Michael M. Tobin and Stephen K. Katz, Coral Gables, for appellant.

Leonard Sussman, Steel, Hector & Davis, Patricia Ann Seitz, Miami, and Henry W. Clar, Miami, for appellees.

Before BARKDULL, C.J., and HENDRY and HAVERFIELD, JJ.

HENDRY, Judge.

Appellant, plaintiff in the trial court, seeks review of an adverse final summary judgment which held the plaintiff's cause of action, based upon an alleged oral contract, unenforceable by virtue of the statute of frauds (Fla.Stat. § 725.01, F.S.A.).

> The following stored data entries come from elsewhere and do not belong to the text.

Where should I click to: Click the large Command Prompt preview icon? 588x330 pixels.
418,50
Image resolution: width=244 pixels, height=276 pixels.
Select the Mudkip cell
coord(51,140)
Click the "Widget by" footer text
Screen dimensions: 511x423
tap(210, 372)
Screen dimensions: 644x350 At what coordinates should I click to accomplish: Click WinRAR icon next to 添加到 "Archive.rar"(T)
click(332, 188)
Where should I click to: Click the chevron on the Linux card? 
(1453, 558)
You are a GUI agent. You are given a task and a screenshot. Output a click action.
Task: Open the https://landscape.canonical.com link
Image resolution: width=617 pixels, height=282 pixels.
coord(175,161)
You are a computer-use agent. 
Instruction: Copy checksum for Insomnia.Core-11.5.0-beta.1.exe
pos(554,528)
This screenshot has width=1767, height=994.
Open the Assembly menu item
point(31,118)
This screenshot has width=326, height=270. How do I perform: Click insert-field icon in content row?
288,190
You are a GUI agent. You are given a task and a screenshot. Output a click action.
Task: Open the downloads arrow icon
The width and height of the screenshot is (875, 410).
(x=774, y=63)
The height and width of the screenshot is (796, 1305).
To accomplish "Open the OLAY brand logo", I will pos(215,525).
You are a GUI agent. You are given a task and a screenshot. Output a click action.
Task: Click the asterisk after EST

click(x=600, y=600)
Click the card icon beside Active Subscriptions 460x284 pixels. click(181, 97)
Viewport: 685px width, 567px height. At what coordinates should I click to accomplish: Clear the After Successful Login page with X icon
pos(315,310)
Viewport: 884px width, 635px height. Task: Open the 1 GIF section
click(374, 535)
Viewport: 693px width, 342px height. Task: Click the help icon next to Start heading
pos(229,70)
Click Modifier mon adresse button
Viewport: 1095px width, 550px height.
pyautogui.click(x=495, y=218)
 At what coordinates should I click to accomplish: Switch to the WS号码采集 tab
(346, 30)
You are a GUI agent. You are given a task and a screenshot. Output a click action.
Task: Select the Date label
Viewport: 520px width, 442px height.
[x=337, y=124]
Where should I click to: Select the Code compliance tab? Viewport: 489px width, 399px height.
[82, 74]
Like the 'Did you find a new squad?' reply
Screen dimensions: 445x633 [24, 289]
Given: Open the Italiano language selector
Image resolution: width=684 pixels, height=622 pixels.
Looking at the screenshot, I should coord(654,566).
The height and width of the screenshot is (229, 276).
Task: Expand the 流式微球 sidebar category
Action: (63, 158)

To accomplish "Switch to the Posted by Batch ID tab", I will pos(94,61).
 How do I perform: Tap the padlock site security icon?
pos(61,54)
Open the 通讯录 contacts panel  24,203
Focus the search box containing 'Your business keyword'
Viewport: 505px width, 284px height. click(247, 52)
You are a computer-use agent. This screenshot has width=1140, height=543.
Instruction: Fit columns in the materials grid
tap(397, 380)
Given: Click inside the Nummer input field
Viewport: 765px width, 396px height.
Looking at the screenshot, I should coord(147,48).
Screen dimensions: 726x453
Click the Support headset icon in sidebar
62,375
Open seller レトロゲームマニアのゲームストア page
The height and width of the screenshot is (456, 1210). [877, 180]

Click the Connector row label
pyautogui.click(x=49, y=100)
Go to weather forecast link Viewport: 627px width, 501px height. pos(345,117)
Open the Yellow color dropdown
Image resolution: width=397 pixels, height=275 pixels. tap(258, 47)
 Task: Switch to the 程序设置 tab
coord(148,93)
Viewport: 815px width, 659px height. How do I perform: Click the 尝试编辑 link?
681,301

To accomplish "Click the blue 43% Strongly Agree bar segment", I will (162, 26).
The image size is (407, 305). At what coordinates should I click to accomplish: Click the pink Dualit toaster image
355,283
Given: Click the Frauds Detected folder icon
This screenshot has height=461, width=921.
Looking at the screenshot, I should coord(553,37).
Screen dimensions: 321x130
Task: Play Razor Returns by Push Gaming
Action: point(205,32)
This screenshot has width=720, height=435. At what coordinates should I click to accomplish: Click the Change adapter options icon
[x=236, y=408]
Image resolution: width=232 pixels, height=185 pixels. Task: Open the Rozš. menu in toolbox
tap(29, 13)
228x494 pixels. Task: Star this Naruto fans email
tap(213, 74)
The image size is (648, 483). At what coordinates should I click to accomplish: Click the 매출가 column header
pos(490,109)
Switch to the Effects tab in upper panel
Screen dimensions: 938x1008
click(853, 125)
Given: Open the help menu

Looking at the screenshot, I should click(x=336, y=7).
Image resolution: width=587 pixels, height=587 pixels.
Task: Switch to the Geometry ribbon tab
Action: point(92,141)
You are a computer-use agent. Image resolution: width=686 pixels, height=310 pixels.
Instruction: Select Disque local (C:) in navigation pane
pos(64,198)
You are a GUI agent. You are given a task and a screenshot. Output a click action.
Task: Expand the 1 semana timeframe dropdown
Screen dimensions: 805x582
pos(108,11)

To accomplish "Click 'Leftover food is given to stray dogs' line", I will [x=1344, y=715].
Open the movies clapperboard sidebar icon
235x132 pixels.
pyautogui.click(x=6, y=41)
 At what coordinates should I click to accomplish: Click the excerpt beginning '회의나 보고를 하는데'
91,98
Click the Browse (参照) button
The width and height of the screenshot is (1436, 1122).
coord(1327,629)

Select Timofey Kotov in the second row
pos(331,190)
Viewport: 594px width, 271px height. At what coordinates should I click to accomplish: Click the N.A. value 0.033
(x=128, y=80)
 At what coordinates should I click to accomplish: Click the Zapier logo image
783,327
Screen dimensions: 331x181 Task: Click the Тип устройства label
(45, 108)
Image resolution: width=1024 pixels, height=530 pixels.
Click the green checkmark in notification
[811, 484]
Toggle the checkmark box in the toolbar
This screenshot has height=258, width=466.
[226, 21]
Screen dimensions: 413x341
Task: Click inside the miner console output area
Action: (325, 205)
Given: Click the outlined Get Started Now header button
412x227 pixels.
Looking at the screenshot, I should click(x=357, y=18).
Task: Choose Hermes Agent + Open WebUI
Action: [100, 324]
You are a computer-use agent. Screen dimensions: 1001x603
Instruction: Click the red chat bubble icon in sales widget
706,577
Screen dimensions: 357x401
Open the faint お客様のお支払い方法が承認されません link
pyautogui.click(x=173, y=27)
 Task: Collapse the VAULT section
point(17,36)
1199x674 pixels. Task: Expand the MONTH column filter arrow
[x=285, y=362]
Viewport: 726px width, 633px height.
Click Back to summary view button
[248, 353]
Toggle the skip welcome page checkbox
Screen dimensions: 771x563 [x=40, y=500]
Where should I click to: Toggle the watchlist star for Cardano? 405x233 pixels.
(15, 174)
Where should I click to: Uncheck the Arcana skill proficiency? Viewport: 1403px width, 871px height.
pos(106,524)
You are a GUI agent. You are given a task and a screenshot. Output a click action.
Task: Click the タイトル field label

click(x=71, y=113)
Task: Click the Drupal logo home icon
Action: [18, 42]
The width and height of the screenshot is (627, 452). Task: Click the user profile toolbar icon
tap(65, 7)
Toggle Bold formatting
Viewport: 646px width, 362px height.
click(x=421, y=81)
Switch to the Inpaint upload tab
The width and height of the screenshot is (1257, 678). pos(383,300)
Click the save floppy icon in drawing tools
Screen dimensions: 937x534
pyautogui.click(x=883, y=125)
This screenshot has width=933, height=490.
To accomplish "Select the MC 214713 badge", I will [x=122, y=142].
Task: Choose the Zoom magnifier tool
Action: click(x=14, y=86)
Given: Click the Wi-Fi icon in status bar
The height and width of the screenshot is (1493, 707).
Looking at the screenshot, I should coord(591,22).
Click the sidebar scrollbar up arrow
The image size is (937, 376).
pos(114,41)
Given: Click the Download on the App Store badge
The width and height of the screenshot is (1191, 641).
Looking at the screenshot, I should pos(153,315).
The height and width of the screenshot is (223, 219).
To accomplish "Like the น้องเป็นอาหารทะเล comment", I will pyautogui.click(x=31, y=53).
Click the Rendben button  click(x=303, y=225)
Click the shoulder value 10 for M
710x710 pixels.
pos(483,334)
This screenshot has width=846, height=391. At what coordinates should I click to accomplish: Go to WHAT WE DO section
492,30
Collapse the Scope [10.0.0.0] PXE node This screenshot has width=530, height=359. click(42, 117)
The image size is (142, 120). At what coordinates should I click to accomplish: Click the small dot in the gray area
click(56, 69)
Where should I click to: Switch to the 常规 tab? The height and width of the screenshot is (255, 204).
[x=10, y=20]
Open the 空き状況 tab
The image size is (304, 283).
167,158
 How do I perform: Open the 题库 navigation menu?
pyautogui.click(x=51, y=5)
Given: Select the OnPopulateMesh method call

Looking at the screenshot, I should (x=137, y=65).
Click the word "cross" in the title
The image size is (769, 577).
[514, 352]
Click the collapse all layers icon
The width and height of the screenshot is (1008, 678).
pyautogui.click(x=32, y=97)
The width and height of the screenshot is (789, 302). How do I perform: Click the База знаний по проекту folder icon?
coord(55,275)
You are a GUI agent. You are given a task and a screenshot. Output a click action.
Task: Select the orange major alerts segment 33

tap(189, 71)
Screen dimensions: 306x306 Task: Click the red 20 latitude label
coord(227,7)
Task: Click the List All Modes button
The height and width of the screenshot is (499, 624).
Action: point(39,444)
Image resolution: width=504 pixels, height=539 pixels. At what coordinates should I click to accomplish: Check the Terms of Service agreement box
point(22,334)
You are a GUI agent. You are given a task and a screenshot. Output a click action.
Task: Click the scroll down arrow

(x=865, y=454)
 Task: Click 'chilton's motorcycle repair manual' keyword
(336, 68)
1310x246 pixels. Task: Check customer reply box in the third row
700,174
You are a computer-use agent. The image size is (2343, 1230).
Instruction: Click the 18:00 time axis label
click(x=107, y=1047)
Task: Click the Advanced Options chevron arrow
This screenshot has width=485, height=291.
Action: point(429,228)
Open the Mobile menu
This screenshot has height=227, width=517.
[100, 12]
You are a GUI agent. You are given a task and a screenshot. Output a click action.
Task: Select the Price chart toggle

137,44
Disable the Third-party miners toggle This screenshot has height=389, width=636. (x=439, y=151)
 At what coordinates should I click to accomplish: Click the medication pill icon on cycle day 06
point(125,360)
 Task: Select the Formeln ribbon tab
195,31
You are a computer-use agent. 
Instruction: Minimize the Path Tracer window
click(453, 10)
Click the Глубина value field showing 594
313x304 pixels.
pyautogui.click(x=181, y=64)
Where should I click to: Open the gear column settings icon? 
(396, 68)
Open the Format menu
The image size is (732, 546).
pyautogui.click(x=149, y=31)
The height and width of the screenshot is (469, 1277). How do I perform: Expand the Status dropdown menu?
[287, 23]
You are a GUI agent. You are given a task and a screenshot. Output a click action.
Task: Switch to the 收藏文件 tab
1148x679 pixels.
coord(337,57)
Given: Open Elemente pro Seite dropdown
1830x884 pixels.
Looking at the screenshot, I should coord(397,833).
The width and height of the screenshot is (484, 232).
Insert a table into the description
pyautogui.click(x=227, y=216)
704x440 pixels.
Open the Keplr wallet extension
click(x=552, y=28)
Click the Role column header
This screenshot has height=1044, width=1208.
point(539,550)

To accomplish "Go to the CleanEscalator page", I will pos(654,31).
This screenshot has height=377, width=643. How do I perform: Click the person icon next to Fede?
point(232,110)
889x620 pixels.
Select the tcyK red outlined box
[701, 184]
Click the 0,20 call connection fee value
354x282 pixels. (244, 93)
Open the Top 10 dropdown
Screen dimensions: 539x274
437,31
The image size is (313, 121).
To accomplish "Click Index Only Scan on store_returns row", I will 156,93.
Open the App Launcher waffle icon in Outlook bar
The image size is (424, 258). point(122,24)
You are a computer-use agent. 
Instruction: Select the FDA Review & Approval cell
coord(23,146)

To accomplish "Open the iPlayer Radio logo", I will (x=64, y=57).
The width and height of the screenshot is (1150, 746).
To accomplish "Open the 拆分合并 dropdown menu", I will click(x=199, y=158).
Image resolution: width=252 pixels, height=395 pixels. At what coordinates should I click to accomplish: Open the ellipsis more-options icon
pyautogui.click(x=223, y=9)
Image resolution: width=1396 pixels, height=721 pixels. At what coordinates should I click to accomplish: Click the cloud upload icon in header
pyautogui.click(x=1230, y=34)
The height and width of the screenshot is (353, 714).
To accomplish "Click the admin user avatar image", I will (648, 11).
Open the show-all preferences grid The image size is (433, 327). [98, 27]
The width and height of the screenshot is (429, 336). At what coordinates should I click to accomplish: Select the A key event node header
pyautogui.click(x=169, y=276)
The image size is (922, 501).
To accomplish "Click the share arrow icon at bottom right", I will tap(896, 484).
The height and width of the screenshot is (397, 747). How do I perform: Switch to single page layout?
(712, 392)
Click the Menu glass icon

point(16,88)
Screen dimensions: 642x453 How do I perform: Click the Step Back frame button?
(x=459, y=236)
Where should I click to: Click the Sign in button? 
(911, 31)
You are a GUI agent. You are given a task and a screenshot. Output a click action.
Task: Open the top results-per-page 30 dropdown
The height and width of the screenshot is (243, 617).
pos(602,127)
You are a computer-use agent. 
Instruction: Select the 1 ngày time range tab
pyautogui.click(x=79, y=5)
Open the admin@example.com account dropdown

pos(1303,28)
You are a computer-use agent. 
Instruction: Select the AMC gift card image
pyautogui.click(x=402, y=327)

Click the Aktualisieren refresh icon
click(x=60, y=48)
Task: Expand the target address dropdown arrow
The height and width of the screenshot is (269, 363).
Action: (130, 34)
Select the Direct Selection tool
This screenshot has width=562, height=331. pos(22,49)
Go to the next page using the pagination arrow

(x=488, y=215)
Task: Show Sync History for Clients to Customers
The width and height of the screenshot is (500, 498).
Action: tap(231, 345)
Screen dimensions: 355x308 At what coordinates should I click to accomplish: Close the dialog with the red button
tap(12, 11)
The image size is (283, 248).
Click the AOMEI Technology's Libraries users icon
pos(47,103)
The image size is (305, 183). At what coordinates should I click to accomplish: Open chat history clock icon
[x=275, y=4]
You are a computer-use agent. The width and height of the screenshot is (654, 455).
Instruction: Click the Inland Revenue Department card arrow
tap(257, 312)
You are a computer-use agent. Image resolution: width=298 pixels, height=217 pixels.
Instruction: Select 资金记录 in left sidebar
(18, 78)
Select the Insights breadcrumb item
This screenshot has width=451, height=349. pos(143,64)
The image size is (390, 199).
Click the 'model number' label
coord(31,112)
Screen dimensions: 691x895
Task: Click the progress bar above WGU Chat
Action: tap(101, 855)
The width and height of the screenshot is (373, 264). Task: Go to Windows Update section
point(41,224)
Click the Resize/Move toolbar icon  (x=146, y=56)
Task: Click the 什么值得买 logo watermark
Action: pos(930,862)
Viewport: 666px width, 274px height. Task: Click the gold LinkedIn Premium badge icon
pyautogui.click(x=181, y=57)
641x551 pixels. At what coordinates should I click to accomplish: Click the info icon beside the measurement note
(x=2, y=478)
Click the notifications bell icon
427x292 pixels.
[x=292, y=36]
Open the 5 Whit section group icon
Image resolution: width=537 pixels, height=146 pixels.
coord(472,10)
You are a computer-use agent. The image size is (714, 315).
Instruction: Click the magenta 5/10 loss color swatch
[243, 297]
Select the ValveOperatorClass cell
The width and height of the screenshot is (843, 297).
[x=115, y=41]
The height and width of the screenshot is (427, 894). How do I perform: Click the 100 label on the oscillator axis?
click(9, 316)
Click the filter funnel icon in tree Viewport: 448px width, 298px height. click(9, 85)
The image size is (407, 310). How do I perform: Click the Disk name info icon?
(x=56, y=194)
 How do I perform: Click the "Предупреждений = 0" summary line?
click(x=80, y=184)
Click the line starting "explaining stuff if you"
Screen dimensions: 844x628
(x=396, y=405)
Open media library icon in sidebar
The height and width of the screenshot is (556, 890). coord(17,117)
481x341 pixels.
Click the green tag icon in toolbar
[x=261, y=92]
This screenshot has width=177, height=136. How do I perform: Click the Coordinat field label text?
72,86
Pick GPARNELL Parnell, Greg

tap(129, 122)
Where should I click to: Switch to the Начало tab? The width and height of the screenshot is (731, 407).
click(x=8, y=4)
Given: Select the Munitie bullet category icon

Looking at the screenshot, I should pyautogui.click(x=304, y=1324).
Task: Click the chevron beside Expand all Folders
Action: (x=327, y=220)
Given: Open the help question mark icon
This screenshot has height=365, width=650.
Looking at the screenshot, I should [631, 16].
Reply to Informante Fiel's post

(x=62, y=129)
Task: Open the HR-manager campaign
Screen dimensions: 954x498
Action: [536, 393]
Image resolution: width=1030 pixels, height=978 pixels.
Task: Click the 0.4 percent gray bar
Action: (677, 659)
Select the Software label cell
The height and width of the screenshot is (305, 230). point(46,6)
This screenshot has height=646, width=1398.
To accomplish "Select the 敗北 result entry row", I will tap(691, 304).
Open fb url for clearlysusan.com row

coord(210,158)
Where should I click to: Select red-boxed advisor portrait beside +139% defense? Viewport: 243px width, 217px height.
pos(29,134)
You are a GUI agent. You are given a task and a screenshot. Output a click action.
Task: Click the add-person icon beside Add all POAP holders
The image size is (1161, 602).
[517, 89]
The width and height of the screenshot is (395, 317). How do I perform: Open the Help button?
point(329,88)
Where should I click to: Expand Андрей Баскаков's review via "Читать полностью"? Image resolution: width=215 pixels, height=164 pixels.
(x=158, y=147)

We affirm.

The gravamen of the appellant's third amended complaint is that an oral agreement was formed between its president, Leonard Tobin, and defendant Stanley Zeskind, an insurance agent for the defendant, Great West Life Assurance Company, whereby the appellant would refer business to the defendants and in return the commissions would be split between the appellant and Zeskind.

Deposition testimony was taken of Leonard Tobin and Zeskind, and subsequently each party moved for an entry of a summary judgment.

While Zeskind's deposition testimony reveals a firm denial by him of the existence of an express oral contract to split commissions, we have assumed that such a contract did exist for purposes of our consideration of the issues pertaining to the statute of frauds.

Appellant makes several contentions in support of his position that the statute of frauds does not preclude recovery under the alleged agreement. First, appellant argues that the contract may be enforced because under the docrine of part performance, the oral agreement is removed from the effect of the statute of frauds. 1 This contention is without merit because the agreement at issue is one involving personal services, and part performance is not applicable to such contracts. Food Fair Stores, Inc. v. Vanguard Investments Co., Ltd., Fla.App.1974, 298 So.2d 515; Rowland v. Ewell, Fla.App.1965, 174 So.2d 78.

Next, appellant submits that the statute of frauds is not applicable to this contract because the agreement may be performed within one year. This contention is closely connected to a corollary assumption made by the appellant: that it is not suing upon a single indivisible contract, but rather upon a series of divisible contracts.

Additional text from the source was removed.